As a sophomore in college, I often think back to high school and reminisce about all the time I spent in school and with my friends and classmates. My last article is a good example of that. I'm not one of those people who say that high school was horrible and that I'd never go back if I had the chance. While I'd never go back to high school, I will go back to see my teachers. They're the ones who made high school easier for me and they made such a positive impact on my life. The teacher who had the best impact on me was my German teacher. Frau Griffin translates into Ms. Griffin and maybe now that I'm graduated I should just call her by her first name or even just Ms Griffin but nothing sounds right after calling her Frau for nearly six years.
Frau is the kind of teacher that every kid hopes to have in their life and I was lucky enough to have had her in high school, when life suddenly gets harder and you're faced with you ever ominous future. Even though she's a German teacher, she always took care of her students and gave us what my AP/German 4 class called 'Life Lessons.' Most every class would have a good 10-20 minute break where Frau would give us a little lecture on any given specific topic. I'm not sure how many kids the lessons reached, but they all kept with me. Frau never let class get boring either. She, herself, is an extraordinary person and she always brought it into class. There was rarely a dull moment and sometimes it was the students that gave to that. We had quite a few characters in our classes.

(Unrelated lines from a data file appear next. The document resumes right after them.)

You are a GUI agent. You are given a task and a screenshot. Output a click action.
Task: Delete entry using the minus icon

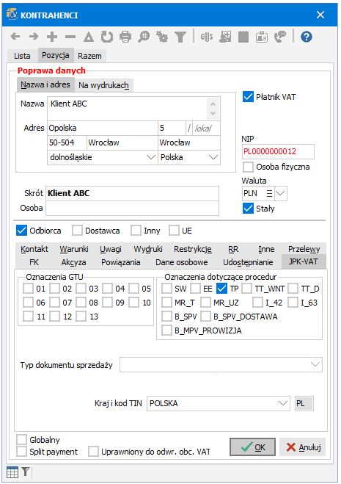coord(70,37)
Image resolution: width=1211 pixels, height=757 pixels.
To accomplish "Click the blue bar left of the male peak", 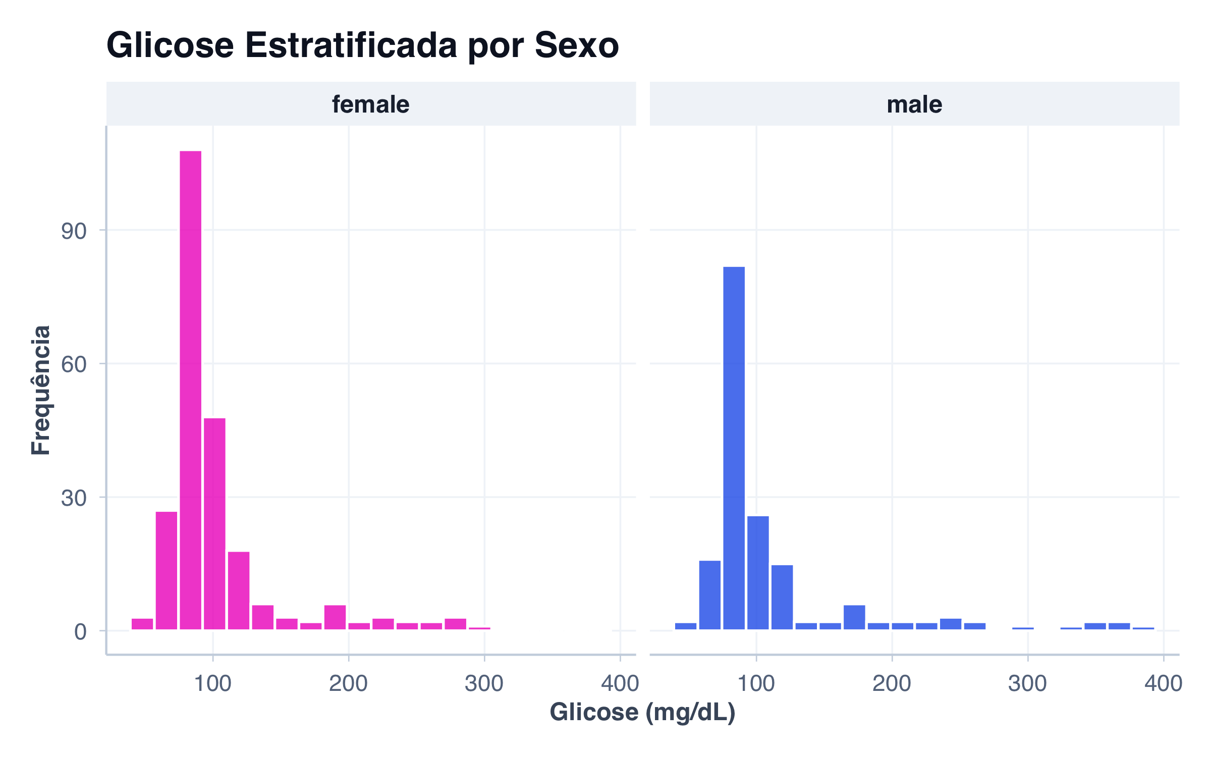I will 709,594.
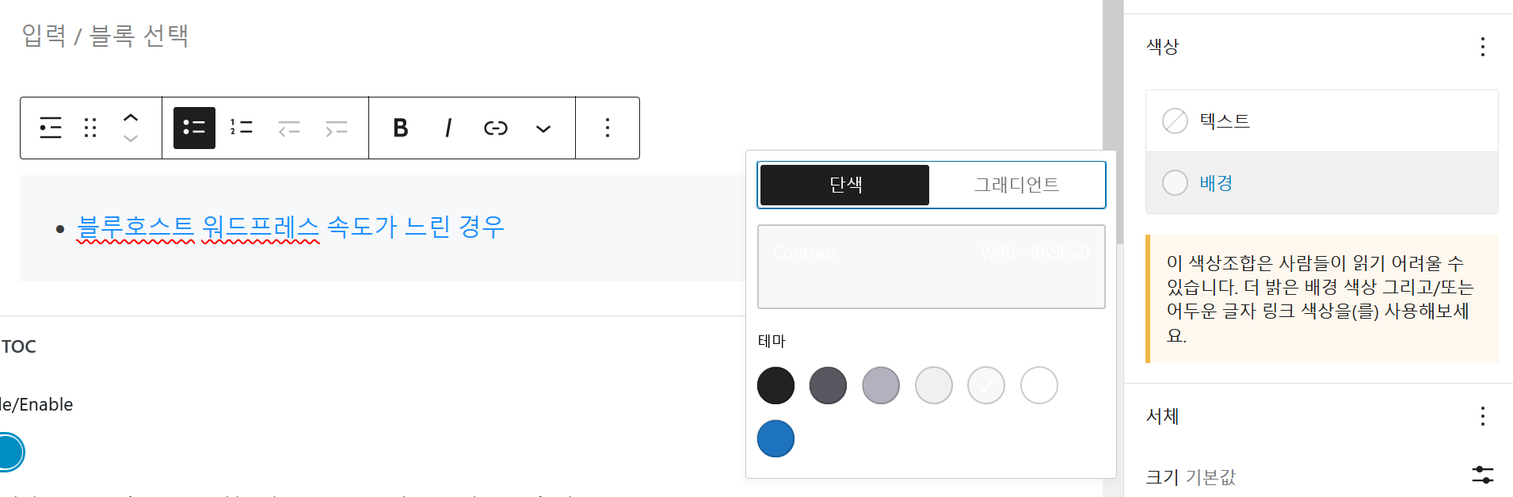The height and width of the screenshot is (497, 1513).
Task: Switch to the ordered list icon
Action: pos(241,128)
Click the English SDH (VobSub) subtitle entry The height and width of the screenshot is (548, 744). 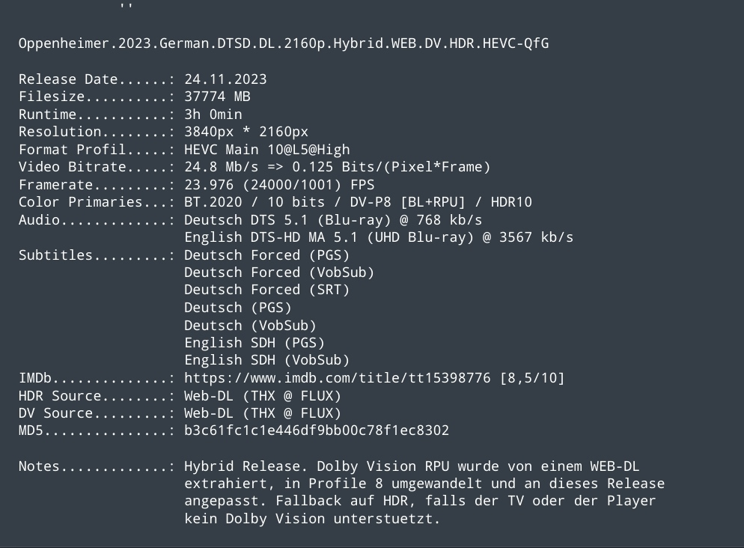click(x=266, y=360)
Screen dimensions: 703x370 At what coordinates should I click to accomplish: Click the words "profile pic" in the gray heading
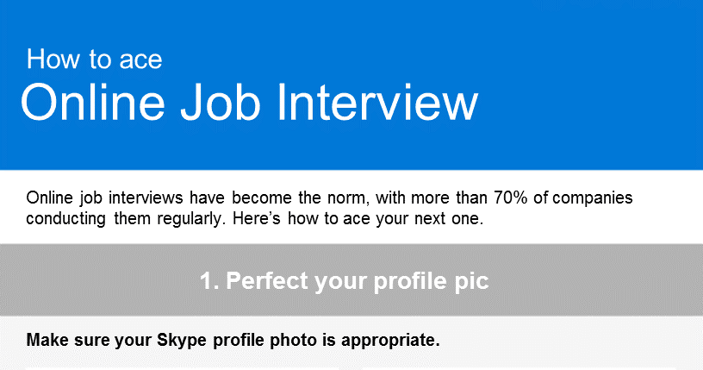(x=431, y=282)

But Frau's Life Lessons weren't the only way that Frau helped me through high school. I started spiraling into a depression freshmen year and sophomore year, it got worse. I recall once, Frau pulled me aside after missing quite a few homework assignments and she helped me figure out that I was in a bad place. I can still remember what I was wearing that day, too. Frau always wanted - and probably still does want- to know that her students are safe and healthy and she always made that very obvious.
Then she helped me with the lowest point in my life. A few days after my birthday, I woke up, convinced my mother to leave me home because I was in a sour mood, and then I tried to kill myself with three kitchen knives. When none of them would cut me, I went back to bed and texted my best friend at the time and told her that I 'think' I had tried to kill myself. She showed Frau and Frau called the Student Resource Officer at my high school and then the police. The police showed up at my house and took me to the hospital and I began to get the help I didn't know that I needed.
Frau won Teacher of the Year last year, a well deserved award for someone who went above and beyond the call of duty while being a teacher at a not so great public school. She proved that anyone can do anything, as cliche as it might sound. She encouraged students and still encourages current students and alumni to do what she knew that we were capable of. Even now, as I go and see her before she jet-sets to the next city to learn and teach more about teaching, she still wants me to do everything she knows I can do. I'm so thankful that I got to know her and that she would never stop caring about me, or any of her alumni.